Primary LanguagePython

Hello potential ML6 colleague!

If you are reading this, you are probably applying for an ML engineering job at ML6. This test will evaluate if you have the right skills for this job. The test should approximately take 2 hours.

In the test, you will try to classify the mugs we drink from at ML6. If you are able to complete this test in a decent way, you might soon be drinking coffee from the black ML6 mug (which is also in the data) together with us.

The data

As you can see, all data can be found in the data folder. For your purposes, the data has already been split in training data and test data. They are respectively in the train folder and test folder. In those folders, you can find four folders which represent the mugs you'll need to classify. There are four kind of mugs: the white mug, the black mug (the ML6 mug), the blue mug and the transparent mug (glass). This means that the CNN you will build needs 4 output neurons. The input of your CNN will be 64x64 RGB images of mugs. If you want, you can inspect the data, however, the code to load the data of the images into numpy arrays is already written for you.

The model

In the trainer folder, you will be able to see several python files. The data.py, task.py and final_task.py files are already coded for you. The only file that needs additional code is the model.py file. The comments in this file will indicate which code has to be written.

To test how your model is doing you can execute the following command (you will need to install the gcloud command):

gcloud ml-engine local train --module-name trainer.task --package-path trainer/ -- --eval-steps 5

If you run this command before you wrote any code in the model.py file, you will notice that it returns errors. Your goal is to write code that does not return errors and achieves a test accuracy (the percentage of mugs in the test set that were guessed right by the CNN) that is as high as possible.

The command above will perform 5 evaluation steps during the training. If you want to change this you only have to change the 5 at the end of the command to the number of evaluation steps you like. The batch size and the number of training steps should be defined in the model.py file.

![Data overview](data.png =1x)

The command above uses the task.py file. As you can see in the figure above, this file only uses the mug images in the training folder of this repository and uses the test folder to evaluate the model. This is excellent to test how the model performs but to obtain a better evaluation one can also train upon all available data which should increase the performance on the dataset you will be evaluated. So after you finished coding up model.py you can read on and you'll notice how to train your model on the full dataset.

Deploying the model

Once you've got the code working you will need to deploy the model to Google Cloud to turn it into an API that can receive new images of mugs and returns its prediction for this mug. Don't worry, the code for this is already written in the final_task.py file. To deploy the model you've just written you only have to run a few commands in your command line.
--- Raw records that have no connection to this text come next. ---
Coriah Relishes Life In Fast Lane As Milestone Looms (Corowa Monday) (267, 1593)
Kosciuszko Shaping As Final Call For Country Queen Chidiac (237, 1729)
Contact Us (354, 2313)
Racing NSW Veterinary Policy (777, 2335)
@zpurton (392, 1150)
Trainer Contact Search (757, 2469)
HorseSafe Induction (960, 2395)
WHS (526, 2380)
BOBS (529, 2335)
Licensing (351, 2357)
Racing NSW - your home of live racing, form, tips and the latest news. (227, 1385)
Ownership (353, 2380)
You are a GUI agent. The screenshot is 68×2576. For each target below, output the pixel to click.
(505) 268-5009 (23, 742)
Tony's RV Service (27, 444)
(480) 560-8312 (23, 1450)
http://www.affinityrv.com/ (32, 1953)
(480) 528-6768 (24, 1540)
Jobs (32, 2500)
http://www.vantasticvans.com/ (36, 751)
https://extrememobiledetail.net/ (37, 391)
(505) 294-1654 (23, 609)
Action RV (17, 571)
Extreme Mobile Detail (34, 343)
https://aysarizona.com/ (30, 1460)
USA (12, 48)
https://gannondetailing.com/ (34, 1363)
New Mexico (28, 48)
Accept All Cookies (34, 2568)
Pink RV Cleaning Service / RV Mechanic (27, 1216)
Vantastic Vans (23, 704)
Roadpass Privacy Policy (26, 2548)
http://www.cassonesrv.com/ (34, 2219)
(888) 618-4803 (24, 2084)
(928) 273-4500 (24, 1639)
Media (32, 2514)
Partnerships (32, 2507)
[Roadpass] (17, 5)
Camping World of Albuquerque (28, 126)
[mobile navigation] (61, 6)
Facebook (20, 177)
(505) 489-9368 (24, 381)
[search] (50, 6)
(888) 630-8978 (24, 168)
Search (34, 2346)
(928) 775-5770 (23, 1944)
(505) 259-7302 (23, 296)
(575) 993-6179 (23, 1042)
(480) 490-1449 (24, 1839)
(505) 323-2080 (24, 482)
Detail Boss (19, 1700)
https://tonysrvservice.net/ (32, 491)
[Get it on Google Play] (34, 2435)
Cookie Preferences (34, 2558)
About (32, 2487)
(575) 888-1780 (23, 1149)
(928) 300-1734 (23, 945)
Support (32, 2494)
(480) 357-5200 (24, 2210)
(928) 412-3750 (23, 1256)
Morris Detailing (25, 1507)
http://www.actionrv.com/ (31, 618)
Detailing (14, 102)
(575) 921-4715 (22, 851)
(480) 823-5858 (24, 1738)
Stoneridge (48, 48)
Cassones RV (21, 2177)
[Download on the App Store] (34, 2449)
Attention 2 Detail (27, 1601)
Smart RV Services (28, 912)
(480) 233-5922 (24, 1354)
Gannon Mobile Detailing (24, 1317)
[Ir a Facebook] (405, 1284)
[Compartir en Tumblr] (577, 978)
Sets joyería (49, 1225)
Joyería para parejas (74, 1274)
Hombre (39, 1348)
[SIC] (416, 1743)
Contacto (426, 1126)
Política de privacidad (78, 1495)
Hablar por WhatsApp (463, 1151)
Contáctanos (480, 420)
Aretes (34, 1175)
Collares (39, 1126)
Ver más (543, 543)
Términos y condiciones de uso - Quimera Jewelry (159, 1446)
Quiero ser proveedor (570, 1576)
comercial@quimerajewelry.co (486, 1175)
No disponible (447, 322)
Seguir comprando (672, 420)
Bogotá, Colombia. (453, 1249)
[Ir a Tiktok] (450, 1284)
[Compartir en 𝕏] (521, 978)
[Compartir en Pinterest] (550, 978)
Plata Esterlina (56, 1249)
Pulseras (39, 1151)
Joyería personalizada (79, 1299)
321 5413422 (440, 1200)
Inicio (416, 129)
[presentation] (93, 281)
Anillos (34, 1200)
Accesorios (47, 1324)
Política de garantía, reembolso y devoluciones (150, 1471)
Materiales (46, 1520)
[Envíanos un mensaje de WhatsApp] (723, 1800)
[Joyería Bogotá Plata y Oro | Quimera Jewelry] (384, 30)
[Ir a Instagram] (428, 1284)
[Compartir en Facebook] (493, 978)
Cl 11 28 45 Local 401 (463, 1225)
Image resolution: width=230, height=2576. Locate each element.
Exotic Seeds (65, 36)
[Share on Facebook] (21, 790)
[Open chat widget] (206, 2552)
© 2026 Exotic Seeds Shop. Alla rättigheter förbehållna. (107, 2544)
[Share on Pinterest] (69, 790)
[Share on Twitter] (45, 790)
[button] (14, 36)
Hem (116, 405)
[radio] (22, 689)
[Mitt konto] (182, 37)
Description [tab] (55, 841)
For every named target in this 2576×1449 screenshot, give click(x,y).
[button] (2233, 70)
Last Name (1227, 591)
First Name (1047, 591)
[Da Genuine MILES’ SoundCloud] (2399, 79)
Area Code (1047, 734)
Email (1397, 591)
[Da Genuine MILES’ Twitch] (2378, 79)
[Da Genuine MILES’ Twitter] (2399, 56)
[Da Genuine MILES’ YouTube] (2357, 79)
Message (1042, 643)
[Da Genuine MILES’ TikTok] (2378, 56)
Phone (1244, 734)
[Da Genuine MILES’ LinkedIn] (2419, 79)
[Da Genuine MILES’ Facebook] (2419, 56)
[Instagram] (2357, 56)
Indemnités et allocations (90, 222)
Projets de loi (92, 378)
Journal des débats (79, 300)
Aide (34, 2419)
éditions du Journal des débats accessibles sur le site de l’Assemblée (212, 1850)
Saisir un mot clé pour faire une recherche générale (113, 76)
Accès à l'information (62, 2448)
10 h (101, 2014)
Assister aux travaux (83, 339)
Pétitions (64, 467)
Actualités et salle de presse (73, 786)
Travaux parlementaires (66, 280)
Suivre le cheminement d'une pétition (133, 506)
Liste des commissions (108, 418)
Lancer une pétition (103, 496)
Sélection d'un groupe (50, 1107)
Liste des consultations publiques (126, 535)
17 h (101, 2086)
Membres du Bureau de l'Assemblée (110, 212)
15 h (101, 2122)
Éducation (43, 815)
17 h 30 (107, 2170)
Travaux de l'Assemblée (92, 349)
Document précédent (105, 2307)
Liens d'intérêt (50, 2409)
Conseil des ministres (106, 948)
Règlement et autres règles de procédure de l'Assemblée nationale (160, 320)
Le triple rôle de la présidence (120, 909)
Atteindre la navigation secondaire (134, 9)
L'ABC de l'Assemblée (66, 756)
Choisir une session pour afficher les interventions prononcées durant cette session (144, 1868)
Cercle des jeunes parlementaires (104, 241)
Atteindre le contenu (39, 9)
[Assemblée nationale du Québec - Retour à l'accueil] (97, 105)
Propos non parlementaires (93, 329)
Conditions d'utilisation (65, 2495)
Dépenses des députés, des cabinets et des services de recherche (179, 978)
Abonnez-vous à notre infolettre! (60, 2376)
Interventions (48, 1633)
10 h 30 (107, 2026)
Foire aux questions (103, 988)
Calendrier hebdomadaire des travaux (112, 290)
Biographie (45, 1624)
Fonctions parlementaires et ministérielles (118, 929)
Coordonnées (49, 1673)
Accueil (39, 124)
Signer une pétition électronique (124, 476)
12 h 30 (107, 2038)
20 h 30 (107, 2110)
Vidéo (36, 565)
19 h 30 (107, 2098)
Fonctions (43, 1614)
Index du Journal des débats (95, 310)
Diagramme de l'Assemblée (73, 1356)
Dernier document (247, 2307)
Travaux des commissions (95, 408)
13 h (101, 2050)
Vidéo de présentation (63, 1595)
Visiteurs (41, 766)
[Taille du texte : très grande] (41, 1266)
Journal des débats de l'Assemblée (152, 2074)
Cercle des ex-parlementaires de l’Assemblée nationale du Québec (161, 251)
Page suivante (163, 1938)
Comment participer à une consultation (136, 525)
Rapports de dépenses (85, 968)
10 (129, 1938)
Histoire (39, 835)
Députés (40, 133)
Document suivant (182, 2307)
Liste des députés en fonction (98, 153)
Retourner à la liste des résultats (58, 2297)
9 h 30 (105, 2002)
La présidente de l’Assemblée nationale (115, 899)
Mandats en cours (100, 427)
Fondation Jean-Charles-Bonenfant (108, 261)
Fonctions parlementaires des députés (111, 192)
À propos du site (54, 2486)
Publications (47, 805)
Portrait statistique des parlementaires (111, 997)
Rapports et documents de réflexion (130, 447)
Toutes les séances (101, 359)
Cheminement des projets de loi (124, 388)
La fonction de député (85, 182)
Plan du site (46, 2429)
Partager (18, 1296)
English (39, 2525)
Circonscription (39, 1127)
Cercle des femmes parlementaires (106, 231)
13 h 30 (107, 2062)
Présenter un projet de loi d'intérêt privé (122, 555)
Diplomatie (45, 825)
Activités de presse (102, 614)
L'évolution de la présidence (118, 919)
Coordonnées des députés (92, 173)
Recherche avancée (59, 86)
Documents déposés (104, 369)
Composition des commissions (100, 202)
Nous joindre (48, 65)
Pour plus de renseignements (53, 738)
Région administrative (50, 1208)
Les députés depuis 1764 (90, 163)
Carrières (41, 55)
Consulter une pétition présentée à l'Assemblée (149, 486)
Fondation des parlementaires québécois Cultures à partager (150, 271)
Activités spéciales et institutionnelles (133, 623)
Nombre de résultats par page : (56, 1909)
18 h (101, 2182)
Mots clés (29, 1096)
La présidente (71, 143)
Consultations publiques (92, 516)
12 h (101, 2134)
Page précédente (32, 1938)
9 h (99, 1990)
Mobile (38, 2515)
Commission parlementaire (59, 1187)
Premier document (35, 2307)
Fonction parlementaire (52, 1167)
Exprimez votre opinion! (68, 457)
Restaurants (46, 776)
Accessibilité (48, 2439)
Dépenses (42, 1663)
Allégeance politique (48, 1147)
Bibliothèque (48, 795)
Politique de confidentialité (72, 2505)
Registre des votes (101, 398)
To export your trained model and to train your model on the training folder and the test folder you have to execute the following command (only do this once you've completed coding the model.py file):

gcloud ml-engine local train --module-name trainer.final_task --package-path trainer/

Once you've executed this command, you will notice that the output folder was created in the root directory of this repository. This folder contains your saved model that you'll be able to deploy on Google Cloud ML-engine.

To be able to deploy the model on a Google Cloud ML-engine you will need to create a Google Cloud account. You will need a credit card for this but you'll get free credit from Google to run your ML-engine instance.

Once you've created your Google Cloud account, you'll need to deploy your model on a project you've created. You can follow a Google guideline for this.

Finalizing your test

After the model is deployed to a Google Cloud ML-engine, you only need to add us to your project:

  • Go to the menu of your project
  • Click IAM & admin
  • Click Add
  • Add stan.callewaert@ml6.eu with the Project Owner role

Once you've added us to your project you've finished the test. ML6 will review it and let you now something as soon as possible.

If you are invited for an interview at ML6 afterwards, you'll have to make sure that you bring your laptop with the code that you've wrote on it so you can explain your model.py file to us.